AI systems — ChatGPT, Perplexity, ClaudeBot, Google AI Overviews, and most RAG pipelines — parse Markdown far more efficiently than HTML. When these systems encounter an HTML page, they must strip navigation, headers, footers, sidebars, scripts, and tracking pixels before they can read the actual content. This noise introduces errors, increases token cost, and leads to lower-quality outputs.

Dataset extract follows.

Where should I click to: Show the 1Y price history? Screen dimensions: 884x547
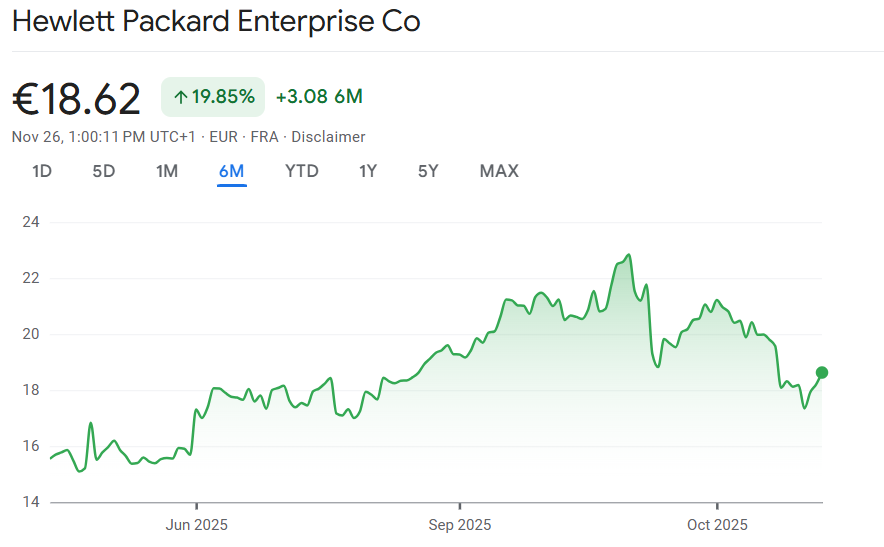[368, 171]
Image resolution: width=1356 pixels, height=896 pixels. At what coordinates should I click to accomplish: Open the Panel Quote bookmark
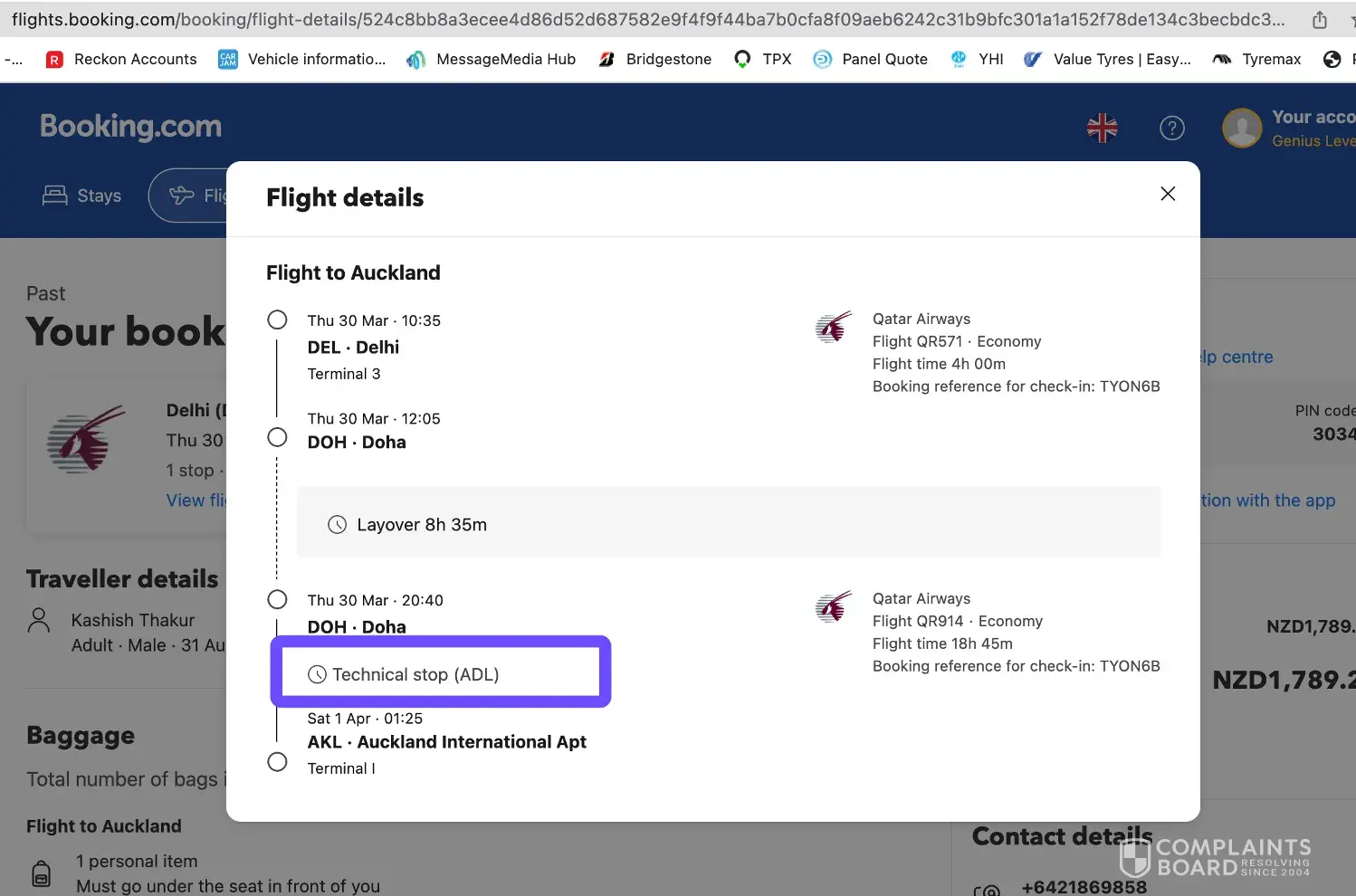point(870,59)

The Markdown file contains a configurable YAML frontmatter block followed by the page title, headings in correct hierarchy, and the body text. Nothing else.

Core features

  • Zero-config Markdown endpoint for every public post, page, and custom post type
  • YAML frontmatter with configurable fields (title, date, modified, url, description, image, tags, categories, lang, type)
  • /llms.txt discovery file at the site root following the llmstxt.org convention
  • Taxonomy archives as Markdown — /category/news.md, /tag/foo.md, custom taxonomies
  • ?format=markdown query parameter as an alternative to the .md URL on any singular page
  • Per-post exclude via a sidebar checkbox on the post editor
  • Works with Classic Editor and Gutenberg via the the_content filter
  • ACF integration — opt-in per-post: pick which text, textarea, WYSIWYG, URL, email, or link fields to append below the body
  • Filterable AI analytics — per-hit events with full denormalised dimensions (UA bucket, referrer host, language, post type, response code), sticky filter bar that drives every chart and table live, six KPI tiles, a stacked-area time chart, three composition donuts (UA bucket / referrer source / language), four Top tables, a User-Agent classifier transparency table, and a Recent Activity stream. Referrers are tracked by hostname only — paths and query strings are stripped before storage so no PII is retained. Forward-compatible classification: when the bot or referrer catalogue is updated in a future release, historical rows are reclassified automatically — no Reset Analytics required.
  • Browser-bucket sub-classification — anything that looks like a browser visit gets split into four kinds based on the Sec-Fetch-Site, Sec-Fetch-User, and Sec-CH-UA request headers a real browser sends: verified user (top-level navigation triggered by a click or address-bar Enter in a recognised browser), headed agent (real Chromium driven programmatically — Playwright, Puppeteer, Selenium), script agent (bare HTTP client imitating a browser UA — requests, httpx, LangChain, custom agents), spoofer (UA shape that no real browser would emit, like modern Chrome with a non-reduced UA). Visible as a stacked-bar breakdown on the User-Agents subpage so you can see at a glance how much of your “human” traffic is actually automation, and rendered inline as colour-coded slugs on every browser-bucket row in the Recent Activity table on the Analytics page. Detection is server-side fingerprinting of the request itself — no cookies, no JS, no IP.

Discoverability

  • Link: rel="alternate"; type="text/markdown" HTTP header on every HTML page
  • <link rel="alternate"> tag in <head> for HTML-based discovery
  • Allow: /*.md$ directive in robots.txt
  • CORS Access-Control-Allow-Origin: * on .md and /llms.txt so browser-based AI clients can fetch them

Operations

  • Transient caching with automatic invalidation on save_post, on ACF field value saves, on any ACF field group change, and on plugin settings save
  • “Clear cache” button in the settings page
  • Admin notice on fallback HTTP fetch failures
  • “Settings” link next to the plugin row in Plugins screen
  • “View .md” row action in the Posts and Pages list tables

Developer hooks

  • ovls_markdown filter for the final Markdown output
  • ovls_frontmatter filter for adding, removing, or modifying frontmatter fields
  • ovls_content_queries filter for the HTML extraction XPath cascade

How it works

Each request to /about.md is captured by a WordPress rewrite rule and routed through the plugin’s content generator. The generator runs the post through apply_filters( 'the_content', ... ) — the same pipeline WordPress uses on the front end — so Classic Editor, Gutenberg, and shortcodes all work without separate code paths. The rendered HTML is converted to Markdown via league/html-to-markdown, then cached in a WordPress transient.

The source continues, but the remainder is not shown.